* _Selected text_

Nuclearis, a manufacturer of precision mechanical components for the nuclear industry, is using the Bitcoin blockchain to verify the manufacturing blueprints of parts that make up nuclear power reactors.
Announced Tuesday, Nuclearis, which is headquartered in Buenos Aires, Argentina, and has offices in the U.S. and China, is using the Bitcoin-powered RSK blockchain as an immutable anchor, keeping tabs on critical documents. The firm has open-sourced the framework so other players in the nuclear industry can use it.
It’s not the first time blockchain tech has been leveraged within the nuclear industry. Estonia’s Guardtime has been using its own version of DLT for some time to distribute data as a way to prevent cyberattacks on nuclear infrastructure. There have also been projects using blockchain to track the uranium fuel supply chain and also track what happens to nuclear waste.
Safety is everything when it comes to nuclear. The track and trace use case for manufacturing documents is important because there have been forgeries in the past, where antiquated nuclear reactors have opted for shortcuts to revamp equipment (a high-profile case of this sort went through the courts in France in 2016.)
Some 150 new reactors are set to be built over the next 30 years and the “NuclearTech” space is all about instilling trust within the operators of nuclear power plants, said Nuclearis CTO Sebastian Martinez.
“Part of the problem is that there are many intermediaries in this supply chain and parts of it are still paper-based,” said Martinez. “We hash the manufacturing documents and upload to the blockchain at the point of creation of the steel part. Months or even years later, when we deliver the part, the power plant can check if everything digitally matches.”
Nuclear in Argentina
Nuclearis, which is working with Argentina’s three power plants – Atucha I, Atucha II and Embalse – said the Argentine government and the country’s main operator of nuclear power plants, Nucleoeléctrica Argentina, are looking to adopt its blockchain system.

* _Task item A_
Name the Argentine nuclear power plants that the Nuclearis article says the company is working with.
* _Task item B_
Write out the stretch of the Nuclearis article from "Nuclear in Argentina" through "its blockchain system.".

* _Extracted data_
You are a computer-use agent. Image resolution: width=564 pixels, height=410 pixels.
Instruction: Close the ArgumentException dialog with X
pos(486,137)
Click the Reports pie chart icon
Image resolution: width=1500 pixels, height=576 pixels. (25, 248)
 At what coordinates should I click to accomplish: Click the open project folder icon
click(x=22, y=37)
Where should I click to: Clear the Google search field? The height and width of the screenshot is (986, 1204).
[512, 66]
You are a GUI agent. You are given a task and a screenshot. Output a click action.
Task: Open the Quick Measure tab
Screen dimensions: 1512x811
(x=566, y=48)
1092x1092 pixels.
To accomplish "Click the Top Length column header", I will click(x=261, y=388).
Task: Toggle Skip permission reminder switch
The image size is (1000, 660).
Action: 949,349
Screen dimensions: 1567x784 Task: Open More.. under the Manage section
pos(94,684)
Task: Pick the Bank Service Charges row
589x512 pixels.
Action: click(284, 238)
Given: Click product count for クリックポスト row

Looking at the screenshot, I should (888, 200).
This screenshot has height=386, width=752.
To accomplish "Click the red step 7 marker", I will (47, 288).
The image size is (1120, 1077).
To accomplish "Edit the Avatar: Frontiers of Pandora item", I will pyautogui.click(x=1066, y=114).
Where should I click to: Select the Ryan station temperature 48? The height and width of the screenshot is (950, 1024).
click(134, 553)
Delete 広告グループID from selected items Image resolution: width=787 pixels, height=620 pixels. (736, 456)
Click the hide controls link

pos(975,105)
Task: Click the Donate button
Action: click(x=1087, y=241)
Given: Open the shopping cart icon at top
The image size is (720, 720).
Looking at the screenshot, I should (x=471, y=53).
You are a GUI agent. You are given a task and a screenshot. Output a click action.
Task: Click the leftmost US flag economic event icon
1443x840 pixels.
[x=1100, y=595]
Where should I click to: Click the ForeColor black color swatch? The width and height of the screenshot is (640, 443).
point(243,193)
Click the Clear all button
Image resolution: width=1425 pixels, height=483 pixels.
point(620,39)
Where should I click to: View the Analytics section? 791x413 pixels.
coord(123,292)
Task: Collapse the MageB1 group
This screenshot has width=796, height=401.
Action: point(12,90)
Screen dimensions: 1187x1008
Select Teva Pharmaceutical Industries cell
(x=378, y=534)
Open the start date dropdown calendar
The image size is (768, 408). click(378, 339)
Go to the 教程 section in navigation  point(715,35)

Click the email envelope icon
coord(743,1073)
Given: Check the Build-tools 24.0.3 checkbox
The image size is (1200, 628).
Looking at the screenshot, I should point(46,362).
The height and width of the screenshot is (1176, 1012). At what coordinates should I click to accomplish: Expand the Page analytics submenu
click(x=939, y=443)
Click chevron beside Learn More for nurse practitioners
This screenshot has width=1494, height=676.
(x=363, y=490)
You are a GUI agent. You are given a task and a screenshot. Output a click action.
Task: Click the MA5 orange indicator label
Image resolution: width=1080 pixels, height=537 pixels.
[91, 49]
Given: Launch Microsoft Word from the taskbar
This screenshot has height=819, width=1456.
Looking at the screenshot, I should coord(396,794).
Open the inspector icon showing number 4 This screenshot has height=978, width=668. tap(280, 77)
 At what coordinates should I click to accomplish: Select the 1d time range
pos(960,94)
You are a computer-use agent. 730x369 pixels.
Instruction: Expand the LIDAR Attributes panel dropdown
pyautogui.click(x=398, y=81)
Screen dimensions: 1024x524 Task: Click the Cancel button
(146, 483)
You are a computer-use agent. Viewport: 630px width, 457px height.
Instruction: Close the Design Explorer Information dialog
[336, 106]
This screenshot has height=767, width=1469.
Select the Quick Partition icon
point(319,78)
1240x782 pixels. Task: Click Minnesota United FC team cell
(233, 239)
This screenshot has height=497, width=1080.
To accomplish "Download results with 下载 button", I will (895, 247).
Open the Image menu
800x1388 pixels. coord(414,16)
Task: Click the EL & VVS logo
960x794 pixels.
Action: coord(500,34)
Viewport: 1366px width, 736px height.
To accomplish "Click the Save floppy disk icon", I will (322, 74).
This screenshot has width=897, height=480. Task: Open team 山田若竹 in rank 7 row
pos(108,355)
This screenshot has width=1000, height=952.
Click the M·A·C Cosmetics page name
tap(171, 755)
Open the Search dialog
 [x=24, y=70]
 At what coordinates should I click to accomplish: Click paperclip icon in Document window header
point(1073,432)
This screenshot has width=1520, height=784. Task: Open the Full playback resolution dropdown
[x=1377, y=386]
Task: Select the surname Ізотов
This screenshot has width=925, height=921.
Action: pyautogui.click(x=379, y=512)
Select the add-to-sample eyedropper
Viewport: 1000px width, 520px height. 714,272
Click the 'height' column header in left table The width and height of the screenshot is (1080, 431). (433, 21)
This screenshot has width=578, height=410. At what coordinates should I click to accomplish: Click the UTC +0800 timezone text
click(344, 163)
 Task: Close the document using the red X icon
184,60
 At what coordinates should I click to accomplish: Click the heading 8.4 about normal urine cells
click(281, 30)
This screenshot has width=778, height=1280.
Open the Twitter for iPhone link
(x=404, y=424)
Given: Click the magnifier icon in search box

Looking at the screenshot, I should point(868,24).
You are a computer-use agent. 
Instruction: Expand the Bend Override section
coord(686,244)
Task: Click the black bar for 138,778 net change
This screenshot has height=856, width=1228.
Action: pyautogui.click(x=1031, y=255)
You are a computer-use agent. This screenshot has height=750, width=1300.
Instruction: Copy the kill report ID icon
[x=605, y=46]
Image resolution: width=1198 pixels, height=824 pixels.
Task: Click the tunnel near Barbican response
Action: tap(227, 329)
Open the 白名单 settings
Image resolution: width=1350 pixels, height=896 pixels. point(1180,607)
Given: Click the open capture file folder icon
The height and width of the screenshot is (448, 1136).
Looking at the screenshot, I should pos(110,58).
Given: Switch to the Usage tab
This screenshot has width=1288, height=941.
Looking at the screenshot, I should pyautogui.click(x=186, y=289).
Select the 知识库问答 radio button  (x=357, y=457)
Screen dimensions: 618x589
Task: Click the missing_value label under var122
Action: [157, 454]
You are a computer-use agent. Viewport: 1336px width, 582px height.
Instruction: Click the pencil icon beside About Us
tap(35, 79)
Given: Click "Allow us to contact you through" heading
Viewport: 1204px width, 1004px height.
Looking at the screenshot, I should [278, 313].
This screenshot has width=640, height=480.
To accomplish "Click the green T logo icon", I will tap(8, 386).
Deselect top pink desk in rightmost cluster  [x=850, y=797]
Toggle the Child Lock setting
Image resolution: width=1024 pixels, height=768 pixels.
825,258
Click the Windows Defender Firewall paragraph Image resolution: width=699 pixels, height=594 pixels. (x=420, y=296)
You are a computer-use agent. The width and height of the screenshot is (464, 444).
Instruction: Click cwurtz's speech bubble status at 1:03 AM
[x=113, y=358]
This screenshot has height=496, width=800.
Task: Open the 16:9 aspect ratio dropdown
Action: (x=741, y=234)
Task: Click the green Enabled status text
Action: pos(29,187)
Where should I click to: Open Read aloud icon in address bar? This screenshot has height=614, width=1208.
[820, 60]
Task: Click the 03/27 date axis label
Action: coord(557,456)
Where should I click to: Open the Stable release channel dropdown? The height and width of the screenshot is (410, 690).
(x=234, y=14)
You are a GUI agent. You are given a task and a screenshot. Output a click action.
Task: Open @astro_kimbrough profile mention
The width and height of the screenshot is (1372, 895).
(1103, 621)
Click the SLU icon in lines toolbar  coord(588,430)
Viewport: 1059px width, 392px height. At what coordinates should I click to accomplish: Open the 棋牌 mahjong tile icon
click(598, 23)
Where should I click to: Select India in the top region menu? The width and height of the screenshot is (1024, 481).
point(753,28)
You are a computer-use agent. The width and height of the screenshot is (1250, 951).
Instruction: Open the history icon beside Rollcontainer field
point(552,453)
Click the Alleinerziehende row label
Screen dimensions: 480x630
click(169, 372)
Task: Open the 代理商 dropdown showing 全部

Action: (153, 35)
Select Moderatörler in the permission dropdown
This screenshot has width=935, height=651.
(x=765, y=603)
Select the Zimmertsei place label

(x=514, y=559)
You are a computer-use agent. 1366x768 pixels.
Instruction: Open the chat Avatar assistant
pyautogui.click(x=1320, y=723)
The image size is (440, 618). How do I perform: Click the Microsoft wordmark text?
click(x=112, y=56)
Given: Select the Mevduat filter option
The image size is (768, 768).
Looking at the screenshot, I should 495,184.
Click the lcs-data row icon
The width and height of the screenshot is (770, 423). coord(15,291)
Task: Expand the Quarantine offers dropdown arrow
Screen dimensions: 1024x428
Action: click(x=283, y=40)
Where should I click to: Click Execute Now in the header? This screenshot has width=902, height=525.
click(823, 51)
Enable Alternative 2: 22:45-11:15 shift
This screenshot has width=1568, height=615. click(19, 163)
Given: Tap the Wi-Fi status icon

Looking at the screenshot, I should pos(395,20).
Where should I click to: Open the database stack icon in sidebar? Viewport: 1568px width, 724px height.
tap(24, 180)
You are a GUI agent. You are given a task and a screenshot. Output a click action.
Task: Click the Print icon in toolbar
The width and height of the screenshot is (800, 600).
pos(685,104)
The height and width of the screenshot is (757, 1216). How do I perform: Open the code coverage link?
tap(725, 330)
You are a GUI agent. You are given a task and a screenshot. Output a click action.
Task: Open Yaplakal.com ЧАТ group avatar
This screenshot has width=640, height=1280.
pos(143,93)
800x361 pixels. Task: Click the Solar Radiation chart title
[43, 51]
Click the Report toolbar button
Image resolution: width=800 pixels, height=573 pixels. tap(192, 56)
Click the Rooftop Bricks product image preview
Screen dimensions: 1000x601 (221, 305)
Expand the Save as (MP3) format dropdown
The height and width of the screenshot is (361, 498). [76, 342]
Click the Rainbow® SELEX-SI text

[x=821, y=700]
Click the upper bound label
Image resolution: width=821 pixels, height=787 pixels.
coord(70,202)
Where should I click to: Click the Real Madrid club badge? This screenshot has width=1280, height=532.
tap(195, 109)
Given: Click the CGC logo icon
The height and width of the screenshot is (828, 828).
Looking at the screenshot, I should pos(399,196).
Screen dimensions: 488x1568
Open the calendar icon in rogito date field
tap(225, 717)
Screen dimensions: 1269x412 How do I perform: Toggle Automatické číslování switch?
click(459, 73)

* _Task response A_
Atucha I, Atucha II and Embalse

* _Task response B_
Nuclear in Argentina
Nuclearis, which is working with Argentina’s three power plants – Atucha I, Atucha II and Embalse – said the Argentine government and the country’s main operator of nuclear power plants, Nucleoeléctrica Argentina, are looking to adopt its blockchain system.